Records from a dataset -
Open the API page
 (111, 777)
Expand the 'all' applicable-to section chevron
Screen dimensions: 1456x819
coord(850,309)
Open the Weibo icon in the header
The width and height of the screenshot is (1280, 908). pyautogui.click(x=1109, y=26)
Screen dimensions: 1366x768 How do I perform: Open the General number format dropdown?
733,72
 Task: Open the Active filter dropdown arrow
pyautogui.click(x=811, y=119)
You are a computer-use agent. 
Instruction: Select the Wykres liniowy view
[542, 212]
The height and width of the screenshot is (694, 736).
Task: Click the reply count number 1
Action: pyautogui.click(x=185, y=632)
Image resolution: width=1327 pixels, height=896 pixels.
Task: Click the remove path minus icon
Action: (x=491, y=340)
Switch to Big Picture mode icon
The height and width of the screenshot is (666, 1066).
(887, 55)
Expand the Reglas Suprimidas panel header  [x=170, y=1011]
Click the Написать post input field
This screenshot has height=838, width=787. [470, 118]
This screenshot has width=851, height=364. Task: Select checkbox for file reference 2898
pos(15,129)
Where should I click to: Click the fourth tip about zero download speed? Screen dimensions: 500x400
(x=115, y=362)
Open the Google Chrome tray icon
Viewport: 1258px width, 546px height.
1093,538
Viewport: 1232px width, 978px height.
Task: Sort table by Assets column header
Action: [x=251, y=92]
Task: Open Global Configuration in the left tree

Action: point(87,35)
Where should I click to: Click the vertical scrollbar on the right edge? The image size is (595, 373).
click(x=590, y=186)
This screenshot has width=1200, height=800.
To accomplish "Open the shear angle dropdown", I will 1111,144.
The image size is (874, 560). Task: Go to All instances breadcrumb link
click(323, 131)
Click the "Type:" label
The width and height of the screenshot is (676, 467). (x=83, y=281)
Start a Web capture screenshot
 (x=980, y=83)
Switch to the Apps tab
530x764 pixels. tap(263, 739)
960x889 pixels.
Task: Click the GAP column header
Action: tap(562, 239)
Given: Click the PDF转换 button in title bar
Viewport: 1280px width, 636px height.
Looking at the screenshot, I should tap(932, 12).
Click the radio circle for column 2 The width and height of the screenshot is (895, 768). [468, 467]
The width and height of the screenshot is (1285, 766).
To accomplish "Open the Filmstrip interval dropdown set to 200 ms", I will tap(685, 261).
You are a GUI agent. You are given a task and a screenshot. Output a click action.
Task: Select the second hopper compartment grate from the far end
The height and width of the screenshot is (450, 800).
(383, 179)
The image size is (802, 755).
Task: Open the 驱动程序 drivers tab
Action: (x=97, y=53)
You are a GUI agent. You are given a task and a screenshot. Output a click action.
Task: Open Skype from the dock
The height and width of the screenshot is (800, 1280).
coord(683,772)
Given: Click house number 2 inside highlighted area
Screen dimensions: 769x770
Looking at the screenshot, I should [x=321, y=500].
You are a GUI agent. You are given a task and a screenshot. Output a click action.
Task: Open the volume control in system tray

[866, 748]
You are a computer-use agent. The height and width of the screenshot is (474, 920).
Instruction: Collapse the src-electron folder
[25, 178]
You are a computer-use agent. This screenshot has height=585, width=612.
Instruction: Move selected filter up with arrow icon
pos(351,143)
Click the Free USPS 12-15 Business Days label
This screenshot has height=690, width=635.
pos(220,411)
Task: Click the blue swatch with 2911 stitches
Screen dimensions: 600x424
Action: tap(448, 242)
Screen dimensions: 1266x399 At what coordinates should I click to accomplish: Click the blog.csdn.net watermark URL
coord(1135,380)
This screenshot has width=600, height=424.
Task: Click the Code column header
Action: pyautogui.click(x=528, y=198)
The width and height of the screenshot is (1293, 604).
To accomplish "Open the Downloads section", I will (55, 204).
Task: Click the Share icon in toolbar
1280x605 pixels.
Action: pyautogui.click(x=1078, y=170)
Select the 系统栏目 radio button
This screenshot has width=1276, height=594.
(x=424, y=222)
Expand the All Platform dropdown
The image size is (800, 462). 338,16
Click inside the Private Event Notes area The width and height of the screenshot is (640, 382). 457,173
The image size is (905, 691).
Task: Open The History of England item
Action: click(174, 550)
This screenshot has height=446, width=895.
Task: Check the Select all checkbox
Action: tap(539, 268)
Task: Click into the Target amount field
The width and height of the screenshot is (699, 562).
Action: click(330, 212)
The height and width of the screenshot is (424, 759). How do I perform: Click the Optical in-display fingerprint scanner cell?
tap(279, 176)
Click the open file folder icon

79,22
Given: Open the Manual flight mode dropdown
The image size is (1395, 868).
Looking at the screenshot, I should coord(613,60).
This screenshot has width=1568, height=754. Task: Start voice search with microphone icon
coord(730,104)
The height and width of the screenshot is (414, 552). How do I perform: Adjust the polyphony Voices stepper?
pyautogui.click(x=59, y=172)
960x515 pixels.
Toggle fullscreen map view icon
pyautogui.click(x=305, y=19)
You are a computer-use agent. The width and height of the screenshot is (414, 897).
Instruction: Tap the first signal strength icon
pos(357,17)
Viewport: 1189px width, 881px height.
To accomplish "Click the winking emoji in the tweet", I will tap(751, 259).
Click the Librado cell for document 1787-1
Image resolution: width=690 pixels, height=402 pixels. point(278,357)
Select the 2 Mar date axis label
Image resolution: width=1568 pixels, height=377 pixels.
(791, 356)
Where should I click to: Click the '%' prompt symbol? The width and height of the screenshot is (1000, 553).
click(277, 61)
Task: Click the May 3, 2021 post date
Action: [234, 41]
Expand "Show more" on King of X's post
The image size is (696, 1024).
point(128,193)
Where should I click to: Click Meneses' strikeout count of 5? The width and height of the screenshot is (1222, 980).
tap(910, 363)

Exercise directions - The lines to copy are those in the records above containing the word "will".

Exercise response -
To accomplish "Open the shear angle dropdown", I will 1111,144.
To accomplish "Open the Filmstrip interval dropdown set to 200 ms", I will tap(685, 261).
To accomplish "Open the Downloads section", I will (55, 204).
To accomplish "Click the winking emoji in the tweet", I will tap(751, 259).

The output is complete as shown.